CHAPTER 13
The imposing parliament of the province of Canada was two storeys high and constructed of well-cut stone. It sprawled out symmetrically in either direction from a central multi-stepped entranceway, with rows of windows giving government workers an impressive view of Montreal and the St. Lawrence River. Stretching out over two city blocks, the massive building dominated the core of Montreal.
But dominating the attention of the entire city and a handful of overwhelmed soldiers was not the impressive building itself, but an angry, torch-wielding crowd that swarmed the building’s entrance like a colony of angry wasps protecting a hive. With a cheer, they stormed through the meagre line of soldiers and marched their way up the wide marble steps to the parliament building’s carved oak doors. A man with a tall black hat climbed up onto the wide stone railing, opening his arms to the crowd below.

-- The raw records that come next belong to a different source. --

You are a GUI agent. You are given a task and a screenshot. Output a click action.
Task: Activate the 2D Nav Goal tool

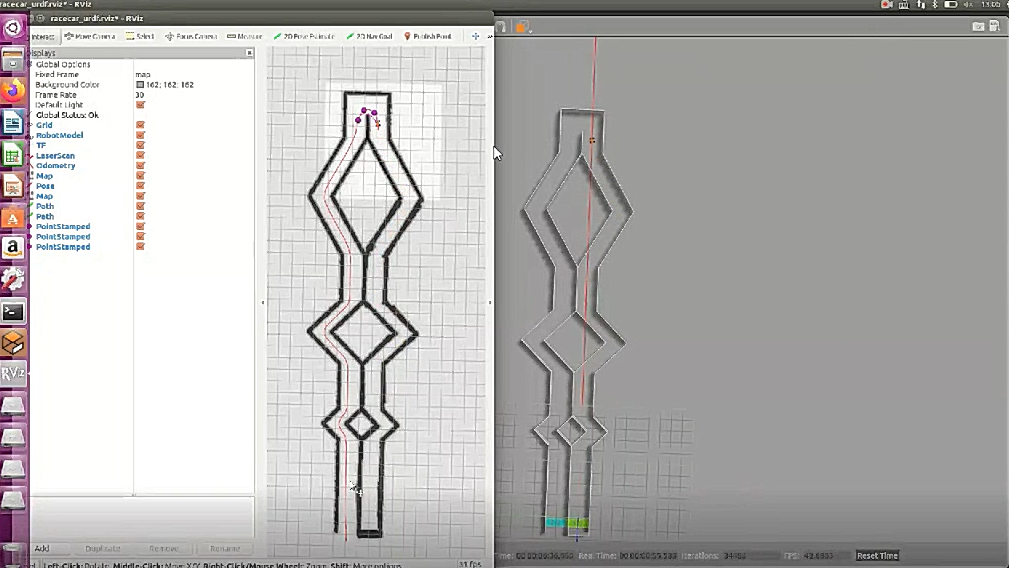tap(370, 37)
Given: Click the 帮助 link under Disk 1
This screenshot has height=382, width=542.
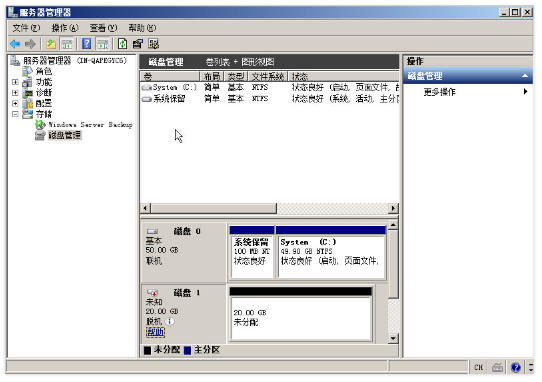Looking at the screenshot, I should (156, 332).
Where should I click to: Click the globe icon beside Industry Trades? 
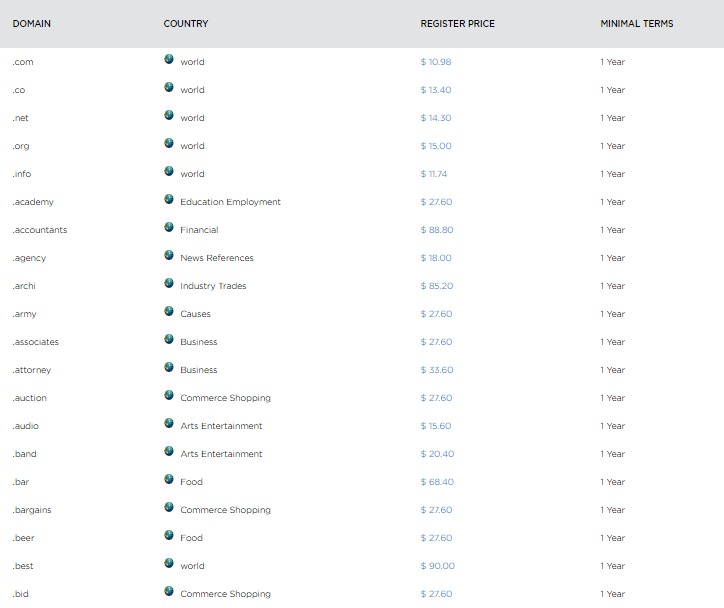click(170, 284)
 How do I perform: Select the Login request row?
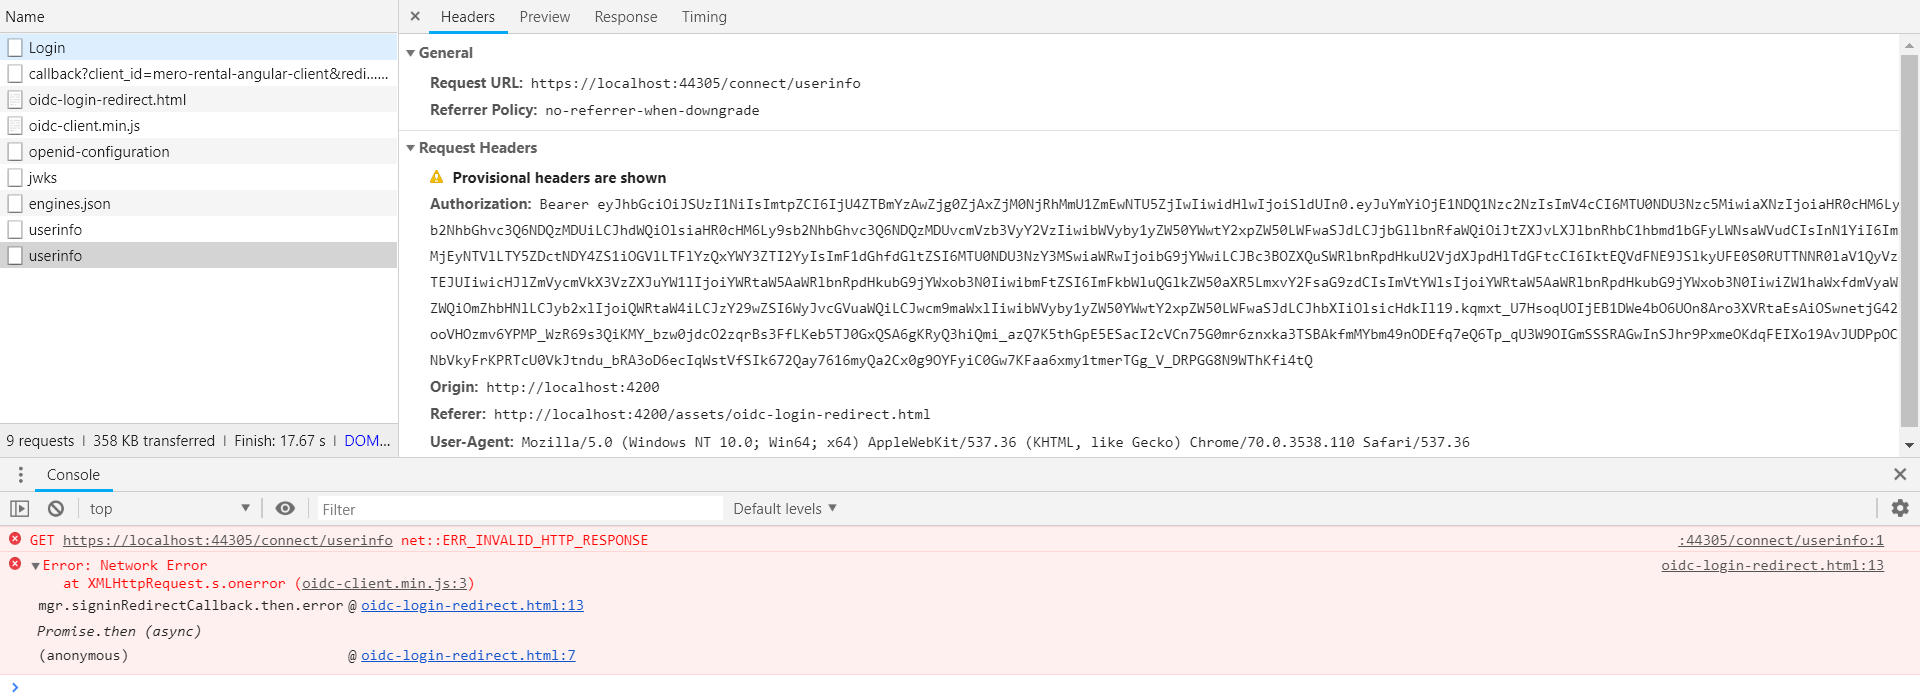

“Are we just going to sit back and let our elected representatives give our hard-earned tax dollars to those who fought against King and Country?”
“No!” shouted the crowd.
“What I have behind me is a mockery to the concept of democracy!” he continued. “We will not allow our government to reimburse those who fought against the crown with our tax money! Instead of paying the traitors compensation, send those conniving, treacherous criminals to jail and throw away the key!”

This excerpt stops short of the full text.